Tribunal Administratif de Paris — Décision N° TA75-2200838

mardi 28 mai 2024

JuridictionTribunal Administratif de Paris
SectionTribunal Administratif de Paris
N° DossierTA75-2200838
TypeDécision
PublicationC
Formation3e Section - 3e Chambre
Avocat requérantNGUYEN

Texte intégral

Vu la procédure suivante :

Par une requête et un mémoire, enregistrés les 14 janvier 2022 et 13 mars 2024, la SNC Rivoli Temple, représentée par Me Nguyen, demande au tribunal :

1°) d'annuler la décision implicite du préfet de police de Paris refusant à la société Rivoli Temple le concours de la force publique demandée le 20 juillet 2021 ;

2°) d'annuler la décision du préfet de police de Paris du 17 novembre 2021 ;

3°) d'annuler la décision implicite du préfet de police de Paris rejetant le recours gracieux de la société Rivoli Temple du 4 octobre 2021 ;

4°) de condamner l'Etat à verser à la société Rivoli Temple une somme de 4 896,52 euros au titre des indemnités d'occupation non acquittées par M. B et 3 546,00 euros au titre du coût d'immobilisation du capital représentatif du prix de vente des biens occupés ;

5°) d'enjoindre au préfet de police de Paris de prendre toutes mesures nécessaires afin de procéder à l'expulsion de M. B et de tous occupants et biens de son chef des locaux qu'il occupe au 3-5 rue du Temple à Paris (75004) dans un délai de huit jours à compter de la notification du jugement à intervenir sous astreinte de 500 euros par jour de retard en cas d'inexécution de l'injonction au terme du délai de huit jours à compter de la notification du jugement à intervenir ;

6°) de mettre à la charge de l'Etat la somme de 3 000 euros au titre de l'article

L. 761-1 du code de justice administrative.

Elle soutient que :

- la décision du 17 novembre 2021 rejetant son recours gracieux est entachée d'incompétence ;

- la responsabilité de l'Etat est engagée en raison du refus de concours de la force publique qui lui a été opposé ; la société Rivoli Temple ayant sollicité le concours de la force publique le 20 juillet 2021, la responsabilité de l'Etat est engagée à compter du 20 septembre 2021 ; le préfet de police n'est pas fondé à limiter sa période de responsabilité au 27 octobre 2021 ; le préfet de police a annulé l'intervention policière au prétexte que le jugement du 30 mars 2021 était frappé d'appel ; il était parfaitement inutile que l'huissier de justice relance les services de l'Etat puisque ces derniers attendaient la décision de la cour d'appel ; la cour d'appel de Paris a rendu sa décision le 6 février 2024 en confirmant le jugement ordonnant l'expulsion ;

- le préjudice subi dont il est demandé réparation, correspond aux loyers et charges dus ; Ainsi, au 29 février 2024, l'occupant est débiteur d'une somme de 51 715,69 euros ;

- s'agissant du préjudice résultant de l'impossibilité de vendre l'appartement : la société Rivoli Temple a mis fin au bail de M. B en lui délivrant un congé pour vendre, ce qui a provoqué le litige avec ce dernier ; le prix de vente espéré s'élève à 1 011 964 euros ; avec un taux sans risque de 1% cette somme aurait ainsi rapporté 3 546 euros au 14 janvier 2022.

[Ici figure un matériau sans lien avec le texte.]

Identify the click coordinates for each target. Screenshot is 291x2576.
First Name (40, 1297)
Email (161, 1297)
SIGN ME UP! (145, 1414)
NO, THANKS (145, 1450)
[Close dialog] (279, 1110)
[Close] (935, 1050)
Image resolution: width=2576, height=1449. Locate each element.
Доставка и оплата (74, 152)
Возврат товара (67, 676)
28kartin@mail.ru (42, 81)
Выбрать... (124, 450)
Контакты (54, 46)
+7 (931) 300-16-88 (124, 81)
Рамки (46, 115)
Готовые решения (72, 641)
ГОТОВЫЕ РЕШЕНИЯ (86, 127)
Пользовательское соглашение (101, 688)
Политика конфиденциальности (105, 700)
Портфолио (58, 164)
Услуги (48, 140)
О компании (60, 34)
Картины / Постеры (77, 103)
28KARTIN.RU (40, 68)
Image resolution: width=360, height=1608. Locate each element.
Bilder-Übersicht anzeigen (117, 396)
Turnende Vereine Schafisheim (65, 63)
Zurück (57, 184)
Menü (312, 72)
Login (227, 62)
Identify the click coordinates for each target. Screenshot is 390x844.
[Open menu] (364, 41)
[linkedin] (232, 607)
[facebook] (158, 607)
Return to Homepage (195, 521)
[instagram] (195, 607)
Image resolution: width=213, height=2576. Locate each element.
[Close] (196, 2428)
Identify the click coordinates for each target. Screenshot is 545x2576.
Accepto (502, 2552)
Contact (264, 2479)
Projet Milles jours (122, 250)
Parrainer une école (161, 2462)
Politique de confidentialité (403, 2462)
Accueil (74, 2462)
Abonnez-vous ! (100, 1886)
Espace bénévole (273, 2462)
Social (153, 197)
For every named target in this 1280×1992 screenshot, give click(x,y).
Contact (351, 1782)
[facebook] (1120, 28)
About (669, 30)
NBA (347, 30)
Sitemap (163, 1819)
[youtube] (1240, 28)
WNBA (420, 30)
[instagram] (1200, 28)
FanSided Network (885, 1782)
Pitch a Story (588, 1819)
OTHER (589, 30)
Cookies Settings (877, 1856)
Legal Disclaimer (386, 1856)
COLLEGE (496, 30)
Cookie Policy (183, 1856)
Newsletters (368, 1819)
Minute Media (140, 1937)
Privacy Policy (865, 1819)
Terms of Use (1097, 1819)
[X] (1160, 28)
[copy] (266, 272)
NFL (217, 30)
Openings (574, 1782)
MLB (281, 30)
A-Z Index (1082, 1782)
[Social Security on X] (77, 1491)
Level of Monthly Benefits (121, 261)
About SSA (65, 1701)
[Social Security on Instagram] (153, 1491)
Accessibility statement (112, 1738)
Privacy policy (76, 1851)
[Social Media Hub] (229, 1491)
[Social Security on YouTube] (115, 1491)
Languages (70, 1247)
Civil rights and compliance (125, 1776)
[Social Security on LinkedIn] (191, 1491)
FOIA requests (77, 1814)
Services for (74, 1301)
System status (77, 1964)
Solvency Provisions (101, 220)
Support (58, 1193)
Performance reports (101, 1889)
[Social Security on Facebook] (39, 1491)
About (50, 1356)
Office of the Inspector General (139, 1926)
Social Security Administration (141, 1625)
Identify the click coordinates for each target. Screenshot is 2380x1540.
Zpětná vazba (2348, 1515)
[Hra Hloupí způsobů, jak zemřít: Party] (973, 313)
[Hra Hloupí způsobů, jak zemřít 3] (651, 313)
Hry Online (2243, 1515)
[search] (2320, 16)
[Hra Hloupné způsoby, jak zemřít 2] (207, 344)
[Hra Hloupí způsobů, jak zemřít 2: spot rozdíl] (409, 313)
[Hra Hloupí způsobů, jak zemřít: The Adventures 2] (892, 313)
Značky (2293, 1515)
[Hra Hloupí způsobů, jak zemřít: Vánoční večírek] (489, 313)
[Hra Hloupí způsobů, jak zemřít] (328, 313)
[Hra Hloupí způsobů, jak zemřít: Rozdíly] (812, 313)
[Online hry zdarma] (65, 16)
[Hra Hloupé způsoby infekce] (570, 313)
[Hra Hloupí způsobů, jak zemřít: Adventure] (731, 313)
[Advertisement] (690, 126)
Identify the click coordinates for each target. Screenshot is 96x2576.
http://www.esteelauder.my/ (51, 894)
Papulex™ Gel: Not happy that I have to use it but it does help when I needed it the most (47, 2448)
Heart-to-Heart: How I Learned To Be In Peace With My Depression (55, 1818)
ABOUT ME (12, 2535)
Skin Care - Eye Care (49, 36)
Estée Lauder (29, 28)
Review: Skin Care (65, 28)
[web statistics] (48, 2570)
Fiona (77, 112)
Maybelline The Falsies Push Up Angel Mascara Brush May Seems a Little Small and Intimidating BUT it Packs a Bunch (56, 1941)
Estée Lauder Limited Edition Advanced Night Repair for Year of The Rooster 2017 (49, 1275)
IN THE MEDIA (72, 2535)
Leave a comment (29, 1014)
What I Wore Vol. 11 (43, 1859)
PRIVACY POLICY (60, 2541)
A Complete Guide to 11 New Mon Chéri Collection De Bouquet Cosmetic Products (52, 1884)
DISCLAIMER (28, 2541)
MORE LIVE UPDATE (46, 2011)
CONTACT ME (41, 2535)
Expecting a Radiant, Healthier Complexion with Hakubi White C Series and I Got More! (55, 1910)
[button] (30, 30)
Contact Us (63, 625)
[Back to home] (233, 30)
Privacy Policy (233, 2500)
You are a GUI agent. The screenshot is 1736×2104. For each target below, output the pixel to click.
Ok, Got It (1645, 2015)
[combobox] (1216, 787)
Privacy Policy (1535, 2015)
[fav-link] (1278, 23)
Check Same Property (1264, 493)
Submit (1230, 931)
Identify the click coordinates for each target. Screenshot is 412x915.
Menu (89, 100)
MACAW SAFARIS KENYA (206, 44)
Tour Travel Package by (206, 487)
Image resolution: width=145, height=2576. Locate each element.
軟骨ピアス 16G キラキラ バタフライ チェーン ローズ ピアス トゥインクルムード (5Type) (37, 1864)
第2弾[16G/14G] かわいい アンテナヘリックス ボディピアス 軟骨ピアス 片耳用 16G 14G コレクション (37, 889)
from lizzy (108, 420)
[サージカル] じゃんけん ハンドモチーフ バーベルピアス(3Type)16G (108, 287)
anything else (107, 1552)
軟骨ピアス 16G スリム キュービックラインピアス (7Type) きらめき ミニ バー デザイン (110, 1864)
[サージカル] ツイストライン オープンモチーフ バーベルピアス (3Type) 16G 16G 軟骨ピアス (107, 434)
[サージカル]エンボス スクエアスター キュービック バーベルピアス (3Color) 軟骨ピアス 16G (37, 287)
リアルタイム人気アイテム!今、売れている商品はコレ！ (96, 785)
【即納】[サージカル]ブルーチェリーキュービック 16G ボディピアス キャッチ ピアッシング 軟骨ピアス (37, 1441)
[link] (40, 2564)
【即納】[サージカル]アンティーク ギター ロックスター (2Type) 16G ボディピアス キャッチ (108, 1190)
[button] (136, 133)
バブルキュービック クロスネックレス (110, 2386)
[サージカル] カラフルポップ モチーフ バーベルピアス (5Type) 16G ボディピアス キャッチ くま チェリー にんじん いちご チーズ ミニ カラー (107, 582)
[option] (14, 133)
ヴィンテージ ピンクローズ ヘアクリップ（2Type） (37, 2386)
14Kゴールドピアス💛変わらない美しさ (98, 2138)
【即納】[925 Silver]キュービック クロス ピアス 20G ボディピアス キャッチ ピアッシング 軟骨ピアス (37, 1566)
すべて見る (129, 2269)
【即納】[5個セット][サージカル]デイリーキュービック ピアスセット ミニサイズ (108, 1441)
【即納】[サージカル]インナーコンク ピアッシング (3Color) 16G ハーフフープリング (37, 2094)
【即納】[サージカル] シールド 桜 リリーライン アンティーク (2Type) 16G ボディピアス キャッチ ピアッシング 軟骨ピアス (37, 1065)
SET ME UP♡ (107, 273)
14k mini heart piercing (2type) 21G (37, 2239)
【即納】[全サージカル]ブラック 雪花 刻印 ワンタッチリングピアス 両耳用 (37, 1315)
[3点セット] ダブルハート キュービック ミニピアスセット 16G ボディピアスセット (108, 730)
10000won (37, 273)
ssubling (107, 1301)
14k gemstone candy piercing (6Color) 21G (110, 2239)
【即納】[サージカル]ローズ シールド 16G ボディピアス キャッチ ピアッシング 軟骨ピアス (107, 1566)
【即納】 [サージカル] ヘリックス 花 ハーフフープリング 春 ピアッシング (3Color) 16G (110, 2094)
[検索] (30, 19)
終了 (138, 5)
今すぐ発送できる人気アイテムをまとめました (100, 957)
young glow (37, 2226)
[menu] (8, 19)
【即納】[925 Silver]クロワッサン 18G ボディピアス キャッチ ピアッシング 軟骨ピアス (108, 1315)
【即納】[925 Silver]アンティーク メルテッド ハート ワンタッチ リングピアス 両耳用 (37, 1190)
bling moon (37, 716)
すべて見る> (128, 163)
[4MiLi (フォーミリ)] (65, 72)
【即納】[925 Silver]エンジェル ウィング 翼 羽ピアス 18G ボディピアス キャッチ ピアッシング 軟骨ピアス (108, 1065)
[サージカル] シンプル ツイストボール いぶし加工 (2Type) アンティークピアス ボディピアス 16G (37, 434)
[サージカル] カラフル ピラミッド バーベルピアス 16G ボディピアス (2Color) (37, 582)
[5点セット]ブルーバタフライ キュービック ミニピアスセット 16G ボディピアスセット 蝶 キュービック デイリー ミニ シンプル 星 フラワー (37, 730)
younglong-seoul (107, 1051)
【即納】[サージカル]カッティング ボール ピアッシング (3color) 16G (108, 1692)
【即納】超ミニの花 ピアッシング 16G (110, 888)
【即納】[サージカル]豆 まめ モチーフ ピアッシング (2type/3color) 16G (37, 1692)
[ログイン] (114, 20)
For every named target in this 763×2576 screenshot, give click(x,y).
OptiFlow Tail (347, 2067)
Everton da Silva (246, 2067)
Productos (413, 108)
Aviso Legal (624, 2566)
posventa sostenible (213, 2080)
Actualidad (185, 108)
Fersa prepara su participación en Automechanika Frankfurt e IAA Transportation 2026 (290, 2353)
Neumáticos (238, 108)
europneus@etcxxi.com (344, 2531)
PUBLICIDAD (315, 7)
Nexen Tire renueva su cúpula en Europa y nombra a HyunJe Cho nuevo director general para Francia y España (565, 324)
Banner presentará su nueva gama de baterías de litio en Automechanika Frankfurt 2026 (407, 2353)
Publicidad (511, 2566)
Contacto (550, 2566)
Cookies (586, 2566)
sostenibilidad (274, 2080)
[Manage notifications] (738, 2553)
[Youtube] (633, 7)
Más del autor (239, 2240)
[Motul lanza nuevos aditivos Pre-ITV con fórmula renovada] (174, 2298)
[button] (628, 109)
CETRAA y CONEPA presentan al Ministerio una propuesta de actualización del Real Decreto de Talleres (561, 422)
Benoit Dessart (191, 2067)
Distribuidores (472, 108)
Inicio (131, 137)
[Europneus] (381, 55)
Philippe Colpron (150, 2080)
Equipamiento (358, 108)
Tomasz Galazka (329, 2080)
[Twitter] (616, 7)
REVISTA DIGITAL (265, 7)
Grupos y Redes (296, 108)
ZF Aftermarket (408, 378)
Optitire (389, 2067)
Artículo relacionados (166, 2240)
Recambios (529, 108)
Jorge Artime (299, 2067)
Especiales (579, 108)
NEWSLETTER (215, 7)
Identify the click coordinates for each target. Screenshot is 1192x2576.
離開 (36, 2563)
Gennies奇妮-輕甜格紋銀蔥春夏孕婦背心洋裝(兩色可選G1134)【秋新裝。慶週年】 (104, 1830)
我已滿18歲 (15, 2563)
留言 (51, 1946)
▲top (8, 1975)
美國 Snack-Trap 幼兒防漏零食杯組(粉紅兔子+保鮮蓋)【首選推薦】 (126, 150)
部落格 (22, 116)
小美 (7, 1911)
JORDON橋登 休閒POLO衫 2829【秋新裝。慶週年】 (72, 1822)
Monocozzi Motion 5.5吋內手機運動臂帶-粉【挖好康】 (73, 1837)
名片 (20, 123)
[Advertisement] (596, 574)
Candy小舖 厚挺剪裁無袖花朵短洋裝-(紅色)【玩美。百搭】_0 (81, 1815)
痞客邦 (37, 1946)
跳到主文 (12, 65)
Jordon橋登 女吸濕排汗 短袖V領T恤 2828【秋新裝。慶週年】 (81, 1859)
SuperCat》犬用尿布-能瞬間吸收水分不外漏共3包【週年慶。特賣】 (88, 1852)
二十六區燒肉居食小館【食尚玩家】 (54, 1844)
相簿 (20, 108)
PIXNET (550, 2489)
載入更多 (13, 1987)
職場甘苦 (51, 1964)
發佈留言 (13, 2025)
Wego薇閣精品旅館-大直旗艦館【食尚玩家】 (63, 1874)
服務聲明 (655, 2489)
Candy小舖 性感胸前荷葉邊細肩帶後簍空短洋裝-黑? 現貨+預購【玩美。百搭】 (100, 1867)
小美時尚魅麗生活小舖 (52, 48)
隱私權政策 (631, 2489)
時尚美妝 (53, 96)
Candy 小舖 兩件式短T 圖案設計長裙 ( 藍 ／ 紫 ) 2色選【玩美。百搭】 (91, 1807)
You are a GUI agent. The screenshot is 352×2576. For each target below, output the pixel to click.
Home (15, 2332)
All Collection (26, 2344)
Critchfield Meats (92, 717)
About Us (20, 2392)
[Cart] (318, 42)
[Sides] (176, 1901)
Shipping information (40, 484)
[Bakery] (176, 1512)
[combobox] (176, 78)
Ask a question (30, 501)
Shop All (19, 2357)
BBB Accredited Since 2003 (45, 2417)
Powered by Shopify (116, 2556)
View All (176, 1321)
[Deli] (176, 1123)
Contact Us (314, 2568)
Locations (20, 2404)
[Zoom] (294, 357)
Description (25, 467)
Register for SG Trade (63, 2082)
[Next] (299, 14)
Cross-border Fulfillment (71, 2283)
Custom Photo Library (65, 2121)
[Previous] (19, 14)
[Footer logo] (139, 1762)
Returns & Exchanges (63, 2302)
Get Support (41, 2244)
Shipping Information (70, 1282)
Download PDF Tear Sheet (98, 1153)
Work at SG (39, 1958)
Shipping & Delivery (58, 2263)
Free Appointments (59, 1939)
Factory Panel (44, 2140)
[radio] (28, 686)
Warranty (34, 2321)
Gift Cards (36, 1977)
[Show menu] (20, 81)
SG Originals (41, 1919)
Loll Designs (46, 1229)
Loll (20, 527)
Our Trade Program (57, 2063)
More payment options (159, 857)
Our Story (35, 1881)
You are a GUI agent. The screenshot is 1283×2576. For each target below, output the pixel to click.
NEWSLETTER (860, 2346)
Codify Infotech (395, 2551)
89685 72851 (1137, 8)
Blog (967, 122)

Par un mémoire du 23 février 2022, M. B conclut au rejet de la requête.

Il fait valoir qu'il a interjeté appel contre le jugement prononçant son expulsion.

Par des mémoires en défense, enregistrés le 14 février 2024 et le 2 avril 2024, le préfet de police conclut à titre principal au rejet de la requête et à titre subsidiaire à ce que la condamnation mise à la charge de l'Etat soit limitée à la somme de 1 509,76 euros.

Il soutient que :

- le courrier du 17 novembre 2021 ne fait pas grief ;

- par une lettre en date du 12 octobre 2021, le préfet de police a fait droit à la demande de concours de la force publique, en invitant l'huissier de justice instrumentaire à prendre attache avec le commissaire de police localement compétent. Si le rendez-vous du 27 octobre 2021 a été annulé quelques jours avant pour des raisons matérielles, l'huissier de justice n'a sollicité aucun nouveau rendez-vous : la responsabilité de l'Etat ne saurait être engagée au-delà du 27 octobre 2021 ; une annulation du rendez-vous d'expulsion ne saurait s'interpréter comme une décision de retrait de la décision d'octroi du concours de la force publique ;

- le propriétaire n'établit pas l'absence de paiement par l'ancien locataire de l'indemnité d'un montant de 1 224,13 euros mensuel, évaluée de manière définitive dans la requête, à la somme totale de 4 896,52 euros (correspondant à quatre mois d'occupation, depuis le 20 septembre 2021) ; la SNC Rivoli Temple a annulé une majeure partie de la dette de M. B, à savoir une somme totale de 415 200 euros, le 29 février 2024 ;

- la requérante n'a produit aucune pièce de nature à démontrer la réalité d'un projet de vente, et a fortiori que ce projet aurait été empêché en raison du maintien dans les lieux de M. B.

L'affaire a été renvoyée en formation collégiale en application de l'article R. 222-19 du code de justice administrative.

Vu les autres pièces du dossier.

Vu :

- le code des procédures civiles d'exécution ;

- le code de justice administrative.

Les parties ont été régulièrement averties du jour de l'audience.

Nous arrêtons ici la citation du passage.